-- Opening Marker --

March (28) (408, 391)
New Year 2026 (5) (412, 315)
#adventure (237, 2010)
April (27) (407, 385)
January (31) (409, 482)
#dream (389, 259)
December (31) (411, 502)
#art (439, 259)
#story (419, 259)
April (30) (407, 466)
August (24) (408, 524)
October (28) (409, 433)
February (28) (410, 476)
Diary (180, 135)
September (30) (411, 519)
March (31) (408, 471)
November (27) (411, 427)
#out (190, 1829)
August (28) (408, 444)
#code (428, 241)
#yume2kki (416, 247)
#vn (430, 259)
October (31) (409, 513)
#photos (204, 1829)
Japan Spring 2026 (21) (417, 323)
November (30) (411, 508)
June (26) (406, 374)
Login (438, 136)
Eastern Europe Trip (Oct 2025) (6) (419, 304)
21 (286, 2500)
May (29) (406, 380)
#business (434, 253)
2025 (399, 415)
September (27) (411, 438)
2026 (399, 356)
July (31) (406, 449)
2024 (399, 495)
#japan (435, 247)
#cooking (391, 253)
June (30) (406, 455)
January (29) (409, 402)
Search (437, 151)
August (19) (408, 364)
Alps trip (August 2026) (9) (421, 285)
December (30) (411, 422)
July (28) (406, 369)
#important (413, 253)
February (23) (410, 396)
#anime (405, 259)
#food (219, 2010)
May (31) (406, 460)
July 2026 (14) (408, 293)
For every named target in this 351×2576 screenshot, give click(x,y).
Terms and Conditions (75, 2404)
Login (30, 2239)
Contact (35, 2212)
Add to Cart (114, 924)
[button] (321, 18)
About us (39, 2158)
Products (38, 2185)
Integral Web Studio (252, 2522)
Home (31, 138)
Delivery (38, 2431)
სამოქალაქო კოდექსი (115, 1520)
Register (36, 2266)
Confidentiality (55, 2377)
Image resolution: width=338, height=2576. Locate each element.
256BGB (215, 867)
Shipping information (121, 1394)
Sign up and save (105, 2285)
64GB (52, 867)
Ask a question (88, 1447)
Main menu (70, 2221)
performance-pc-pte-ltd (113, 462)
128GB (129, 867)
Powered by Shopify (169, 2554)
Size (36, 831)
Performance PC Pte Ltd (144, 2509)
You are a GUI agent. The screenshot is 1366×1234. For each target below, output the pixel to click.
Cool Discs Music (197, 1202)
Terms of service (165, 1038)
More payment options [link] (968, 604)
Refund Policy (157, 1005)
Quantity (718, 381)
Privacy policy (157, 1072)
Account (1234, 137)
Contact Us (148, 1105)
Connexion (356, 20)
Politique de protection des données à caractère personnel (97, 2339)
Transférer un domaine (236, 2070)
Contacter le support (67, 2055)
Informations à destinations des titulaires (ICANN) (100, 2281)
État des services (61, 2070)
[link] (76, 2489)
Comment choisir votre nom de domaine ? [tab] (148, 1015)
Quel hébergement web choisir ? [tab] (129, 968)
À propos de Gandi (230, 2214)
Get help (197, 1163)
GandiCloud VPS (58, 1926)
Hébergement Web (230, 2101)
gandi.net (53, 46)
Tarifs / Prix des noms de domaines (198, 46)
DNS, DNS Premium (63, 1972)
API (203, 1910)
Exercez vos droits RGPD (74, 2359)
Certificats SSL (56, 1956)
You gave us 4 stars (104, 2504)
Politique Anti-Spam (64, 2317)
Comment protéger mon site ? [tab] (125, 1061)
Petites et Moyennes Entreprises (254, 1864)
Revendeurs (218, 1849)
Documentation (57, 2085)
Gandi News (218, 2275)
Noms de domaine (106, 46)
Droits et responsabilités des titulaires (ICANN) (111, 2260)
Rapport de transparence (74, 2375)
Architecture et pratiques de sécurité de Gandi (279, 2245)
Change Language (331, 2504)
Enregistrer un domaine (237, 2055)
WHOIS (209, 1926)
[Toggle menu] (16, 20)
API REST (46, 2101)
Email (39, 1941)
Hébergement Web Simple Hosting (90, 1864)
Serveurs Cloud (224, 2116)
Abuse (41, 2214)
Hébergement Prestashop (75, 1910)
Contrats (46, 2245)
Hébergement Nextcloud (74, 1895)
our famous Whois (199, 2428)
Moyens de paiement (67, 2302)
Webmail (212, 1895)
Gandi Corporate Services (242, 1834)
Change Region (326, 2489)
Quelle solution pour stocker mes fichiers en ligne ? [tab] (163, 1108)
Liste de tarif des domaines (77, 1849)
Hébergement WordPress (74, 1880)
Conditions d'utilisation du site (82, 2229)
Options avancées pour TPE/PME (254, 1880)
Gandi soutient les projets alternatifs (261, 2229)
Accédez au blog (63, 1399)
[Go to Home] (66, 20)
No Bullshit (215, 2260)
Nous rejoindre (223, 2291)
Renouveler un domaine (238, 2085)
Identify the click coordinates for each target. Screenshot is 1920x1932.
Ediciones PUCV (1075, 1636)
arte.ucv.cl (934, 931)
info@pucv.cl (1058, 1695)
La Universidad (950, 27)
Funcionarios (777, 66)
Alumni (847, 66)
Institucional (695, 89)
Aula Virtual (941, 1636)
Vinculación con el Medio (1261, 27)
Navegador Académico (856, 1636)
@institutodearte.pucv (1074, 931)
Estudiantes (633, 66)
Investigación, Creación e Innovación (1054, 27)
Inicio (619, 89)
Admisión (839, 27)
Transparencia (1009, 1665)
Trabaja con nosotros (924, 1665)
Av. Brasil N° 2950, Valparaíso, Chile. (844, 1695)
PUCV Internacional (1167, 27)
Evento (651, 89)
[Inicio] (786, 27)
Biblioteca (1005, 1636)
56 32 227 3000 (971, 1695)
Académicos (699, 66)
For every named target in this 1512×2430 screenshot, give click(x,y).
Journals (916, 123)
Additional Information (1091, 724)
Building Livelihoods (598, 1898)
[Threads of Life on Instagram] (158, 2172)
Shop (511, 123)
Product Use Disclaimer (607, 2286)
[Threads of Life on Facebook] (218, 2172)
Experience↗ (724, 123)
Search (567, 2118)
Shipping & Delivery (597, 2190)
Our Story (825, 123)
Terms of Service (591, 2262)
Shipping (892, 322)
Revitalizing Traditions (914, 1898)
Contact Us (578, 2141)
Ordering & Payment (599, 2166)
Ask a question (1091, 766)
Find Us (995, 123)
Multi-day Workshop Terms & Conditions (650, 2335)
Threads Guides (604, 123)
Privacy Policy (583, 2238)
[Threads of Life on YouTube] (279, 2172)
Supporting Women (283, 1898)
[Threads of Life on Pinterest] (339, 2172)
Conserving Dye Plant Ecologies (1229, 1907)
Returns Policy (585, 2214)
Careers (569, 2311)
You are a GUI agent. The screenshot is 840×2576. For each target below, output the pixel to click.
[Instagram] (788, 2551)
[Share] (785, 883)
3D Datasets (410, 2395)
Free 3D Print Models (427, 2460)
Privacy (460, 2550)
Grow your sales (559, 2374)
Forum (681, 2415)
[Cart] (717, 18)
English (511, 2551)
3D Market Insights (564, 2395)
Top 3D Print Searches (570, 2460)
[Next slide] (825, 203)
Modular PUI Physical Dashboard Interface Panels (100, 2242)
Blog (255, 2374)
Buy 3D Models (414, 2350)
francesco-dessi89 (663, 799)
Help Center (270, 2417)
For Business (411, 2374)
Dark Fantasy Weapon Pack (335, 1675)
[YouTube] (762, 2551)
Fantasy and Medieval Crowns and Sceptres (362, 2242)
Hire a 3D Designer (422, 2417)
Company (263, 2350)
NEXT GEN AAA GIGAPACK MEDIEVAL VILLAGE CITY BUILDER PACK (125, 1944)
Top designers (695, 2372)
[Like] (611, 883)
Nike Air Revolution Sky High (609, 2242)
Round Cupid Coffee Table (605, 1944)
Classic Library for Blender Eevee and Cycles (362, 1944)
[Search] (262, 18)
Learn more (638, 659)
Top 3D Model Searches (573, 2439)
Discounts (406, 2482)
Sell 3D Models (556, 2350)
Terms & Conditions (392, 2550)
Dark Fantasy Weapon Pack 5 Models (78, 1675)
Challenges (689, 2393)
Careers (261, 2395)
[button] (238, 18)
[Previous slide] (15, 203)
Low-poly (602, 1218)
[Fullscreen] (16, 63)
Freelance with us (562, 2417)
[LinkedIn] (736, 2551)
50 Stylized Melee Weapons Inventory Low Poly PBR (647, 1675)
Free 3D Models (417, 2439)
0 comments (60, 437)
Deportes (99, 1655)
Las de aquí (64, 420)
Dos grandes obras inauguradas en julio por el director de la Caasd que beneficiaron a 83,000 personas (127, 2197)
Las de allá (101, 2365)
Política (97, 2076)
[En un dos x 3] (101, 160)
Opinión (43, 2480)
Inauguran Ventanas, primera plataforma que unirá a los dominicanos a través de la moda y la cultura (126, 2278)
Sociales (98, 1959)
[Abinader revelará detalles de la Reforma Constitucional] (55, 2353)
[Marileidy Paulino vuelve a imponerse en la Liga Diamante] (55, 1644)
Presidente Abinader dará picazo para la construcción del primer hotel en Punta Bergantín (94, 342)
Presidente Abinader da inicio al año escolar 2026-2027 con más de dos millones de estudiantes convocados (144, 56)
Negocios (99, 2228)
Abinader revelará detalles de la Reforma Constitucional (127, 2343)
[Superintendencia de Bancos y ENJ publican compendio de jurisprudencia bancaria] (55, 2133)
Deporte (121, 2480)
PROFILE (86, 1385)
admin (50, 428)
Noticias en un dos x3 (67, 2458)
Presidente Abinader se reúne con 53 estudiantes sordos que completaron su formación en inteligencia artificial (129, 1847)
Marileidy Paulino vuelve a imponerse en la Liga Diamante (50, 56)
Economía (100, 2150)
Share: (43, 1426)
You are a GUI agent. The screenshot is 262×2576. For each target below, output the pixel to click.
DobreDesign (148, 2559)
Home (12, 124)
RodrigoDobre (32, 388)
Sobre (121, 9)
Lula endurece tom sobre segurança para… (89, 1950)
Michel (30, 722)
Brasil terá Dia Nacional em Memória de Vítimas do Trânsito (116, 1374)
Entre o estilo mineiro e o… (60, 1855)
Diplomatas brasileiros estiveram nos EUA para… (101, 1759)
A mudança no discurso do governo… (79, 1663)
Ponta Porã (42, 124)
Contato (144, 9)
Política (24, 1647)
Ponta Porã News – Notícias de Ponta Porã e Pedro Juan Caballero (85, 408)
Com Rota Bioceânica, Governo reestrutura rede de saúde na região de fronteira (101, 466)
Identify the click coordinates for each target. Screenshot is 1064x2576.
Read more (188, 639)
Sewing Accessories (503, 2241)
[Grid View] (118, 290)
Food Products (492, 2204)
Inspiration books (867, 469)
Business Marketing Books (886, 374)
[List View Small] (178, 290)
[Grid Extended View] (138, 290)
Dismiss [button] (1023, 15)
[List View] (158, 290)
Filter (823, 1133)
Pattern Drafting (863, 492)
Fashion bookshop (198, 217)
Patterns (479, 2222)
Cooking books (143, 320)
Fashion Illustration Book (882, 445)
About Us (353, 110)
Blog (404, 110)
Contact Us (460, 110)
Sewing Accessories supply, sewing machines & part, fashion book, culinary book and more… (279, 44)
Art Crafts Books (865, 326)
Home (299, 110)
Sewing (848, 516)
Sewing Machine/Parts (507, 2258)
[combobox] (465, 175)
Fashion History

-- Closing Marker --

EXERCISE REQUIREMENTS:
Exact duplication is required for the lines above, from the line that contains "Careers (261, 2395)" to the line that contains "Com Rota Bioceânica, Governo", inclusive; omit all others.

OUTPUT FOR THIS EXERCISE:
Careers (261, 2395)
[button] (238, 18)
[Previous slide] (15, 203)
Low-poly (602, 1218)
[Fullscreen] (16, 63)
Freelance with us (562, 2417)
[LinkedIn] (736, 2551)
50 Stylized Melee Weapons Inventory Low Poly PBR (647, 1675)
Free 3D Models (417, 2439)
0 comments (60, 437)
Deportes (99, 1655)
Las de aquí (64, 420)
Dos grandes obras inauguradas en julio por el director de la Caasd que beneficiaron a 83,000 personas (127, 2197)
Las de allá (101, 2365)
Política (97, 2076)
[En un dos x 3] (101, 160)
Opinión (43, 2480)
Inauguran Ventanas, primera plataforma que unirá a los dominicanos a través de la moda y la cultura (126, 2278)
Sociales (98, 1959)
[Abinader revelará detalles de la Reforma Constitucional] (55, 2353)
[Marileidy Paulino vuelve a imponerse en la Liga Diamante] (55, 1644)
Presidente Abinader dará picazo para la construcción del primer hotel en Punta Bergantín (94, 342)
Presidente Abinader da inicio al año escolar 2026-2027 con más de dos millones de estudiantes convocados (144, 56)
Negocios (99, 2228)
Abinader revelará detalles de la Reforma Constitucional (127, 2343)
[Superintendencia de Bancos y ENJ publican compendio de jurisprudencia bancaria] (55, 2133)
Deporte (121, 2480)
PROFILE (86, 1385)
admin (50, 428)
Noticias en un dos x3 (67, 2458)
Presidente Abinader se reúne con 53 estudiantes sordos que completaron su formación en inteligencia artificial (129, 1847)
Marileidy Paulino vuelve a imponerse en la Liga Diamante (50, 56)
Economía (100, 2150)
Share: (43, 1426)
You are a GUI agent. The screenshot is 262×2576. For each target below, output the pixel to click.
DobreDesign (148, 2559)
Home (12, 124)
RodrigoDobre (32, 388)
Sobre (121, 9)
Lula endurece tom sobre segurança para… (89, 1950)
Michel (30, 722)
Brasil terá Dia Nacional em Memória de Vítimas do Trânsito (116, 1374)
Entre o estilo mineiro e o… (60, 1855)
Diplomatas brasileiros estiveram nos EUA para… (101, 1759)
A mudança no discurso do governo… (79, 1663)
Ponta Porã (42, 124)
Contato (144, 9)
Política (24, 1647)
Ponta Porã News – Notícias de Ponta Porã e Pedro Juan Caballero (85, 408)
Com Rota Bioceânica, Governo reestrutura rede de saúde na região de fronteira (101, 466)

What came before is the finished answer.